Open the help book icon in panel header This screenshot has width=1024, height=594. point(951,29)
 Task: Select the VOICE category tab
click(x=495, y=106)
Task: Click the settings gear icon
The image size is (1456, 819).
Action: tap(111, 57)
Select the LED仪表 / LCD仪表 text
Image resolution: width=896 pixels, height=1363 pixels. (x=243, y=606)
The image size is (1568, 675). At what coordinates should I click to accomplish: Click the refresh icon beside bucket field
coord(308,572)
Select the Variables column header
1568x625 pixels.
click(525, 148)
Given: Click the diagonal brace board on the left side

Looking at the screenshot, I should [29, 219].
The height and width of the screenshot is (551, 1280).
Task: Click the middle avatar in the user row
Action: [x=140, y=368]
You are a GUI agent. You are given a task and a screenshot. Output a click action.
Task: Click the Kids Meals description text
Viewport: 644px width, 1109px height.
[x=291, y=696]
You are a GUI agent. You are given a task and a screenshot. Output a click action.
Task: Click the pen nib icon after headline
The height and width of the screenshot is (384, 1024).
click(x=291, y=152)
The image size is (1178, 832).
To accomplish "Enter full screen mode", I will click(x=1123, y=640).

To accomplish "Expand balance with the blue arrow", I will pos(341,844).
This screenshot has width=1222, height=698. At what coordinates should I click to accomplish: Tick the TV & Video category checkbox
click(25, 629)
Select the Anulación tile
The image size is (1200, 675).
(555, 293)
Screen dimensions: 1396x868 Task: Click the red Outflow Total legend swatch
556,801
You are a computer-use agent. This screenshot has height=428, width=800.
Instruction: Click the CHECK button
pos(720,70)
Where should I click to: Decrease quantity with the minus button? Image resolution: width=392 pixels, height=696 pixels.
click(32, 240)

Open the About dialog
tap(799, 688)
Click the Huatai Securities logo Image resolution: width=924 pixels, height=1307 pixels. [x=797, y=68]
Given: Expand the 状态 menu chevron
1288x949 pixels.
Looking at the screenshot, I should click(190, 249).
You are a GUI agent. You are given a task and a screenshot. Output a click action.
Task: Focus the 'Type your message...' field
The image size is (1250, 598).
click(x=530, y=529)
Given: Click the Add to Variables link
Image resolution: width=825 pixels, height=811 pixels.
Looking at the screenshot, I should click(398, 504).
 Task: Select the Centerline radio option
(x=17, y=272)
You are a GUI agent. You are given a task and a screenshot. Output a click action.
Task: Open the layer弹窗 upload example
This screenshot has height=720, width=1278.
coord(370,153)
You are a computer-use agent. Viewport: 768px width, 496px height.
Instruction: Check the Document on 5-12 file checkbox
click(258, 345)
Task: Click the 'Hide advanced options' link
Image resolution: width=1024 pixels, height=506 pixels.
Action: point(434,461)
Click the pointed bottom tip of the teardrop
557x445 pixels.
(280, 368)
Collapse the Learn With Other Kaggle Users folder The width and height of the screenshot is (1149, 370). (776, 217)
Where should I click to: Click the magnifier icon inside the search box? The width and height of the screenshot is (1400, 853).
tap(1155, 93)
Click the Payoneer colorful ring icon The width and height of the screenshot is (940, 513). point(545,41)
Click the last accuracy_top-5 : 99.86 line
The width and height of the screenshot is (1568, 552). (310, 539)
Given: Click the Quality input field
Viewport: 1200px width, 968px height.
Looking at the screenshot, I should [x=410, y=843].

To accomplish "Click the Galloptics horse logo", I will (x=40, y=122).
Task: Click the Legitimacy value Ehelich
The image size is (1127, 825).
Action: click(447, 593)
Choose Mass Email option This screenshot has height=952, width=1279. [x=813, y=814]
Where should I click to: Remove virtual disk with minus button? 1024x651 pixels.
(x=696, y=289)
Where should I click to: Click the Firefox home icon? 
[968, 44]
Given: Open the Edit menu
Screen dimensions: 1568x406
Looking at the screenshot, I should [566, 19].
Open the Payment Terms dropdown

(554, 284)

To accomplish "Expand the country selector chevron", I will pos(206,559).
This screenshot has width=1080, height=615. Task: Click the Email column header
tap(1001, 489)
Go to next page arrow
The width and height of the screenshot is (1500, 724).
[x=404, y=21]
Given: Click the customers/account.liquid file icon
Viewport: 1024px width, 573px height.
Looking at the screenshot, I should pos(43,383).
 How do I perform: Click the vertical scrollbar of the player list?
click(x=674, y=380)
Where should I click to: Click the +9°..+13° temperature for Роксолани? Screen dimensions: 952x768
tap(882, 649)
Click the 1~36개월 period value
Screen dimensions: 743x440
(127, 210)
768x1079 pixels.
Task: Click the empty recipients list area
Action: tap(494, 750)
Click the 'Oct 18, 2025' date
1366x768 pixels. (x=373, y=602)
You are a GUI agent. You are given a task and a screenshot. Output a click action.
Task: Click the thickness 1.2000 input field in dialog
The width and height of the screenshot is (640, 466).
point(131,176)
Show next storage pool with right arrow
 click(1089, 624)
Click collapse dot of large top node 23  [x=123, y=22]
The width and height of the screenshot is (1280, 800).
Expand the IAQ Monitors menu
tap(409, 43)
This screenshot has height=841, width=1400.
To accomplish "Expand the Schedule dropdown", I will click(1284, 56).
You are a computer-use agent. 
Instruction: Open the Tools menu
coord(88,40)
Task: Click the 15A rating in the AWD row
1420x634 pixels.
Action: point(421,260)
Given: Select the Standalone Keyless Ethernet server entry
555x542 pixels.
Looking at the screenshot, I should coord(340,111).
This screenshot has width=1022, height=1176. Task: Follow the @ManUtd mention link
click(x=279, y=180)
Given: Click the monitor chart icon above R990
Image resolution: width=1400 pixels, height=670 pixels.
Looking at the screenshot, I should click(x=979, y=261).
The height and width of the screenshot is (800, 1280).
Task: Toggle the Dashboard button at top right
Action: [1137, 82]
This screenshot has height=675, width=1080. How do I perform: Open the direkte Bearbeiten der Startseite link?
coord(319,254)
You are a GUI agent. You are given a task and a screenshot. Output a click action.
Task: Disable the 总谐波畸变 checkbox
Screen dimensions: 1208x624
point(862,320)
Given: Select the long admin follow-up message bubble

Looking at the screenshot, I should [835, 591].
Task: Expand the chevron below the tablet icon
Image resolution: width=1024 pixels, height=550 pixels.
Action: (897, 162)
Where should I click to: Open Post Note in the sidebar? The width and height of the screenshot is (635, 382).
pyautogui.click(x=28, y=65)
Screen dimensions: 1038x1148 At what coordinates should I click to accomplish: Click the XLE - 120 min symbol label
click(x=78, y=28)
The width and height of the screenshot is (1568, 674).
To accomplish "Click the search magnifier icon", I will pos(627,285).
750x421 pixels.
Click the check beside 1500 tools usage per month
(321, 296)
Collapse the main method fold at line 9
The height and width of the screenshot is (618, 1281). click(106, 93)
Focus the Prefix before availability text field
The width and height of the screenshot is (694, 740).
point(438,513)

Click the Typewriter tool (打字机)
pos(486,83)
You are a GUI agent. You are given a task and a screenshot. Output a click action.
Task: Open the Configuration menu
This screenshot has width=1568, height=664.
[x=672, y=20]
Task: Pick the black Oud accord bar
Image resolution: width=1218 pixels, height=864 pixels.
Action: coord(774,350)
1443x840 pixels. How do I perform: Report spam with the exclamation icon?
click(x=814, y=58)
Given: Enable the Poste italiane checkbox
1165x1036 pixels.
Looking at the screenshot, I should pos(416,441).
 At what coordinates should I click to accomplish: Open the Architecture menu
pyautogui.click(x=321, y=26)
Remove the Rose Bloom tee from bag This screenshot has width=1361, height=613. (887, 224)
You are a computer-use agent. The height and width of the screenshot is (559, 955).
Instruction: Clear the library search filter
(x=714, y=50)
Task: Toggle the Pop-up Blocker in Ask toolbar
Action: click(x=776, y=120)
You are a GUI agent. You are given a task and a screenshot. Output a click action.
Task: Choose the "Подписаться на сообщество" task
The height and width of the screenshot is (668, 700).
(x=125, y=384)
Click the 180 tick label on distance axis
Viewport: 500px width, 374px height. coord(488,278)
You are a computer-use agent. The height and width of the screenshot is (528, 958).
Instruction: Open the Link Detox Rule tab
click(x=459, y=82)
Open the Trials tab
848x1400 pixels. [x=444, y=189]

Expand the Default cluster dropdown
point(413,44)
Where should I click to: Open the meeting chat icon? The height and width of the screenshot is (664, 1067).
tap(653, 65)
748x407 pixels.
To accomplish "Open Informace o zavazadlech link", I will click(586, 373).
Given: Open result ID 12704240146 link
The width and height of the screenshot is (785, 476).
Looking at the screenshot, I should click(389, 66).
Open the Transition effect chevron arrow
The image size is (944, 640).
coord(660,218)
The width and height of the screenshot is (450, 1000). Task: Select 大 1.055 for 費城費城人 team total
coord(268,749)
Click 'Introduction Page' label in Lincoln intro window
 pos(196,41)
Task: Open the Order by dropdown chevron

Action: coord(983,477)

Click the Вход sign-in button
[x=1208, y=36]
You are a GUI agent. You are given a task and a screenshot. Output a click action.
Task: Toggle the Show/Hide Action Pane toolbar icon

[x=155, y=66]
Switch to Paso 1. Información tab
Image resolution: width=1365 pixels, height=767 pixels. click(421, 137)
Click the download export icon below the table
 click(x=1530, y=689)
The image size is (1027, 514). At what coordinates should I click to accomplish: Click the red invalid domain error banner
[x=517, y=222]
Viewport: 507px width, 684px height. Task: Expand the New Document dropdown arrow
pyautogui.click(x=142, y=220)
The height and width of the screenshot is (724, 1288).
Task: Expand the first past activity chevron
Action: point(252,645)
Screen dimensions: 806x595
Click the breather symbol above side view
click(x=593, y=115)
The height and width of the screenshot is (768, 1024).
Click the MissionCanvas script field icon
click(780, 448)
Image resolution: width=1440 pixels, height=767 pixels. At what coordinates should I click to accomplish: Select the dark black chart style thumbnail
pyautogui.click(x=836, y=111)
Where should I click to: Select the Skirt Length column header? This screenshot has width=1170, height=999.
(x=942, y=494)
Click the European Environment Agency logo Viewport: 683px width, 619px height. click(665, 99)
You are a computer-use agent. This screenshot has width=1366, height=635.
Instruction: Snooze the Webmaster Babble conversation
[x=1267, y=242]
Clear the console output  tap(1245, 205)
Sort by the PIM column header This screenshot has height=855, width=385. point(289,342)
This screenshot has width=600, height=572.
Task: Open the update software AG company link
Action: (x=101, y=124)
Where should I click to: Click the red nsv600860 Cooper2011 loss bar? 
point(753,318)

——

**Task item**
In the material above, find the line containing "Given: Enable the Poste italiane checkbox" and the line containing "Remove the Rose", then write out exactly those two lines and every line between them, and nothing more.

**Solution below**
Given: Enable the Poste italiane checkbox
1165x1036 pixels.
Looking at the screenshot, I should pos(416,441).
 At what coordinates should I click to accomplish: Open the Architecture menu
pyautogui.click(x=321, y=26)
Remove the Rose Bloom tee from bag This screenshot has width=1361, height=613. (887, 224)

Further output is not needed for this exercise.